- _What to produce_
Copy the following lines verbatim, beginning with the line containing "Toggle moving average visibility eye icon" and continuing through the line containing "tap(29, 301)", both included.

· · · ·

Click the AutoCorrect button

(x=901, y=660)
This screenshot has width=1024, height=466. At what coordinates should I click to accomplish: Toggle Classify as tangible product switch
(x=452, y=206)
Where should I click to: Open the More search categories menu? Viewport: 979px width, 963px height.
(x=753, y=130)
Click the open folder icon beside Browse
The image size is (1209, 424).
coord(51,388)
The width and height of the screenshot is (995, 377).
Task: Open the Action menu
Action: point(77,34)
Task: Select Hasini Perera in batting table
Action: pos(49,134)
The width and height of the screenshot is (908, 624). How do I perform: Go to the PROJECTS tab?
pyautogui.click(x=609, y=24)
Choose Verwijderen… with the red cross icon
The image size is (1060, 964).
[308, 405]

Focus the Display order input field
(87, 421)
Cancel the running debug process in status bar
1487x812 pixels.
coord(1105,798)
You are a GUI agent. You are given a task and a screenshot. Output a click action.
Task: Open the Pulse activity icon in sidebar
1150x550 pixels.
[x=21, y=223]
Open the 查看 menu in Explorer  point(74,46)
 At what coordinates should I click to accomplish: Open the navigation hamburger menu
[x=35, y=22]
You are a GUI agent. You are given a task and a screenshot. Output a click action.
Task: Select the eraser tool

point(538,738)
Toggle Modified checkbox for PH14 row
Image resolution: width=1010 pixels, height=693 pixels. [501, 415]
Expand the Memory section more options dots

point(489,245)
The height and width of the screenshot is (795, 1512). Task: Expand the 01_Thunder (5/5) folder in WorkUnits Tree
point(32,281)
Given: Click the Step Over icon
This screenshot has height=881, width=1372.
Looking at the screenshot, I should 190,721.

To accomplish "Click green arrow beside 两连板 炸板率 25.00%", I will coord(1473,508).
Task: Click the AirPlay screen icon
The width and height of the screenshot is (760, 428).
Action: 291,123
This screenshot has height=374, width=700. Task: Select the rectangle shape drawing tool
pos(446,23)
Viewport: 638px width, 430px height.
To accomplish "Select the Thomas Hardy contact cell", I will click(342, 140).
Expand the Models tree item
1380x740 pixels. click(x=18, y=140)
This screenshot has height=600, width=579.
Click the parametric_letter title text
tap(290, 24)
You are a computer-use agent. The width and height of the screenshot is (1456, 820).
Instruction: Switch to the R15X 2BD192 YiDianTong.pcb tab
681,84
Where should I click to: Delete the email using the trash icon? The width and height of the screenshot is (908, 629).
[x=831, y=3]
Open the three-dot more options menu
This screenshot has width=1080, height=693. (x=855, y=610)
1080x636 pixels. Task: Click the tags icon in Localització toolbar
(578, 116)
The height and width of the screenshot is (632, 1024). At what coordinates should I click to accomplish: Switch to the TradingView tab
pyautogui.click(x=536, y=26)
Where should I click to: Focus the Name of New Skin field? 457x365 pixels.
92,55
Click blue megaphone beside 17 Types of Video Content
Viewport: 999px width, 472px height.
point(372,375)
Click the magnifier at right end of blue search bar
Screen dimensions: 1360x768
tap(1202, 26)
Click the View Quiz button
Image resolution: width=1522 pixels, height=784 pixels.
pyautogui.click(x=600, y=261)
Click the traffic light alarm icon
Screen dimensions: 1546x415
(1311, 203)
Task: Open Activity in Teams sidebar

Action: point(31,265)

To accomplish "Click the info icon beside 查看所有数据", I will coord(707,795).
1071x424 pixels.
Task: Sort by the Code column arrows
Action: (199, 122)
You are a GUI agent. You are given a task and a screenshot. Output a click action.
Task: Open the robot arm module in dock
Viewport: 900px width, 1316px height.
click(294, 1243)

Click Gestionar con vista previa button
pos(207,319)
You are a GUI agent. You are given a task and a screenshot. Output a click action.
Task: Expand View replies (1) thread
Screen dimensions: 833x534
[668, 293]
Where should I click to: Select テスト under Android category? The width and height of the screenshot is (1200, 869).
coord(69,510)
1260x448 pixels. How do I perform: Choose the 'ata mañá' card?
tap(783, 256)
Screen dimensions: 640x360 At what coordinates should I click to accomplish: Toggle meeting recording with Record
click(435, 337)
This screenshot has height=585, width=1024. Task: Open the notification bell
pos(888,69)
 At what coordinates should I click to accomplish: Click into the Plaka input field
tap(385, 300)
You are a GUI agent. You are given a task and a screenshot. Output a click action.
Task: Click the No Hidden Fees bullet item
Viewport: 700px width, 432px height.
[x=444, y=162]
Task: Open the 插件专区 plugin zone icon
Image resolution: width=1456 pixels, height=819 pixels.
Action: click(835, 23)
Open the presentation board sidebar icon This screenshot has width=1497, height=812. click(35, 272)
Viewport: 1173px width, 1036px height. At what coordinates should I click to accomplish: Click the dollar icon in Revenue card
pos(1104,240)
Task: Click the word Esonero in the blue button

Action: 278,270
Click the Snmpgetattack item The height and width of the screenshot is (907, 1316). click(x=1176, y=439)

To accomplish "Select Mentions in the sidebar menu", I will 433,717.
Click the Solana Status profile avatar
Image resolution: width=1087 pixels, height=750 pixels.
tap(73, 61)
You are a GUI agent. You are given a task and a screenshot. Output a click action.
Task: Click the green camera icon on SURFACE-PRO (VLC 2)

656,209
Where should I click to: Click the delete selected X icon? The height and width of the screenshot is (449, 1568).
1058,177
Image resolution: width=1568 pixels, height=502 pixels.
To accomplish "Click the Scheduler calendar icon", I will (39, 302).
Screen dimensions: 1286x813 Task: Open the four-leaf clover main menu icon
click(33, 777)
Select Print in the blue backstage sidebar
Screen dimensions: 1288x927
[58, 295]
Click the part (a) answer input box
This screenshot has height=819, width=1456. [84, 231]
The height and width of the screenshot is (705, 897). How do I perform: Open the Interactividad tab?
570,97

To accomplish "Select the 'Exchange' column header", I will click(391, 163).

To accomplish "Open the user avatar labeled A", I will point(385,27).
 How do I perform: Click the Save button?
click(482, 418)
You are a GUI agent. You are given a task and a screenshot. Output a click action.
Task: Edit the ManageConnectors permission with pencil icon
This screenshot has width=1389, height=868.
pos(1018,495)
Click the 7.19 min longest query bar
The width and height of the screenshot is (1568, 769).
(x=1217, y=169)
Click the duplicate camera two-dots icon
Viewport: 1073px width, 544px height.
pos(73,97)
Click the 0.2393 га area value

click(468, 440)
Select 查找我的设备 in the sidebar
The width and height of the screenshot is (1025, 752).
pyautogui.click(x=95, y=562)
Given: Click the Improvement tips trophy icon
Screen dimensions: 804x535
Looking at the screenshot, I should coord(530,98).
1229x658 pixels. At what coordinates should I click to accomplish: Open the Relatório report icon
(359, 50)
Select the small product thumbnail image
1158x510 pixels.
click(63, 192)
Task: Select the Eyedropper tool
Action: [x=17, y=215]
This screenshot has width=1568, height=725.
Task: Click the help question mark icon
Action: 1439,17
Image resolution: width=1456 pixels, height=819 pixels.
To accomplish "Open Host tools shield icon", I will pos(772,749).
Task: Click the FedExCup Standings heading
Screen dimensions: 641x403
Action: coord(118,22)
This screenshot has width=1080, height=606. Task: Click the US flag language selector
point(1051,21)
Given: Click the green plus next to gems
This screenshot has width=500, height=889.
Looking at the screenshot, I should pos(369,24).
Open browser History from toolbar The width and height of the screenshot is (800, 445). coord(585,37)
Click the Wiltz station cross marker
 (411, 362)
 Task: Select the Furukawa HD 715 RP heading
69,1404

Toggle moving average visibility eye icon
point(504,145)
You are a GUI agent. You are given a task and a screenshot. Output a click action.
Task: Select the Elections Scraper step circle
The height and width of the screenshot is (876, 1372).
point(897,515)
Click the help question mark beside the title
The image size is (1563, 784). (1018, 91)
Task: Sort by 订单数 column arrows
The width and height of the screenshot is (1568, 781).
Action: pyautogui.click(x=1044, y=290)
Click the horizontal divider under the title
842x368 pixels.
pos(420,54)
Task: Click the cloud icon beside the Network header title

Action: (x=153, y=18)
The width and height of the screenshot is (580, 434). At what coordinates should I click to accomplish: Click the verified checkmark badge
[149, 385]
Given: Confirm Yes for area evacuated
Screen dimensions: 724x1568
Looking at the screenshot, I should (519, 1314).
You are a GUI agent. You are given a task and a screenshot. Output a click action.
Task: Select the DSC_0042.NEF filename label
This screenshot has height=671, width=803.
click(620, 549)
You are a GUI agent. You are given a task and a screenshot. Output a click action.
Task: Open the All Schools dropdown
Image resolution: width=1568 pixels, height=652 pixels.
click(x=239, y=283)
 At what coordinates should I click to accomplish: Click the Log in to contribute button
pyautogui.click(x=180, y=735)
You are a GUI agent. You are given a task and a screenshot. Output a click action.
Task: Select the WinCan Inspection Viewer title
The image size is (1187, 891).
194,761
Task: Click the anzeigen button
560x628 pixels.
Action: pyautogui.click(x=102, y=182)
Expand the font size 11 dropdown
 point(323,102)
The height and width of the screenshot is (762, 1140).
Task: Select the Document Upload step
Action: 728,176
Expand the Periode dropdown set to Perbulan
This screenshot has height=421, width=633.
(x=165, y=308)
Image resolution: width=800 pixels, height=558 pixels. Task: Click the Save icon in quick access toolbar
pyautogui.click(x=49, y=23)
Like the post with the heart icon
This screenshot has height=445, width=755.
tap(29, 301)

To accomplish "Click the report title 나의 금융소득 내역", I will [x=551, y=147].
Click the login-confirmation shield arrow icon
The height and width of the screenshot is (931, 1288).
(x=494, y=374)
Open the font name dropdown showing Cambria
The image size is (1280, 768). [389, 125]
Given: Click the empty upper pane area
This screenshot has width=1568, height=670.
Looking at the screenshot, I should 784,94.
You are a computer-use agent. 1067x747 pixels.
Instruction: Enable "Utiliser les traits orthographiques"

· · · ·

- _Written response_
Toggle moving average visibility eye icon
point(504,145)
You are a GUI agent. You are given a task and a screenshot. Output a click action.
Task: Select the Elections Scraper step circle
The height and width of the screenshot is (876, 1372).
point(897,515)
Click the help question mark beside the title
The image size is (1563, 784). (1018, 91)
Task: Sort by 订单数 column arrows
The width and height of the screenshot is (1568, 781).
Action: pyautogui.click(x=1044, y=290)
Click the horizontal divider under the title
842x368 pixels.
pos(420,54)
Task: Click the cloud icon beside the Network header title

Action: (x=153, y=18)
The width and height of the screenshot is (580, 434). At what coordinates should I click to accomplish: Click the verified checkmark badge
[149, 385]
Given: Confirm Yes for area evacuated
Screen dimensions: 724x1568
Looking at the screenshot, I should (519, 1314).
You are a GUI agent. You are given a task and a screenshot. Output a click action.
Task: Select the DSC_0042.NEF filename label
This screenshot has height=671, width=803.
click(620, 549)
You are a GUI agent. You are given a task and a screenshot. Output a click action.
Task: Open the All Schools dropdown
Image resolution: width=1568 pixels, height=652 pixels.
click(x=239, y=283)
 At what coordinates should I click to accomplish: Click the Log in to contribute button
pyautogui.click(x=180, y=735)
You are a GUI agent. You are given a task and a screenshot. Output a click action.
Task: Select the WinCan Inspection Viewer title
The image size is (1187, 891).
194,761
Task: Click the anzeigen button
560x628 pixels.
Action: pyautogui.click(x=102, y=182)
Expand the font size 11 dropdown
 point(323,102)
The height and width of the screenshot is (762, 1140).
Task: Select the Document Upload step
Action: 728,176
Expand the Periode dropdown set to Perbulan
This screenshot has height=421, width=633.
(x=165, y=308)
Image resolution: width=800 pixels, height=558 pixels. Task: Click the Save icon in quick access toolbar
pyautogui.click(x=49, y=23)
Like the post with the heart icon
This screenshot has height=445, width=755.
tap(29, 301)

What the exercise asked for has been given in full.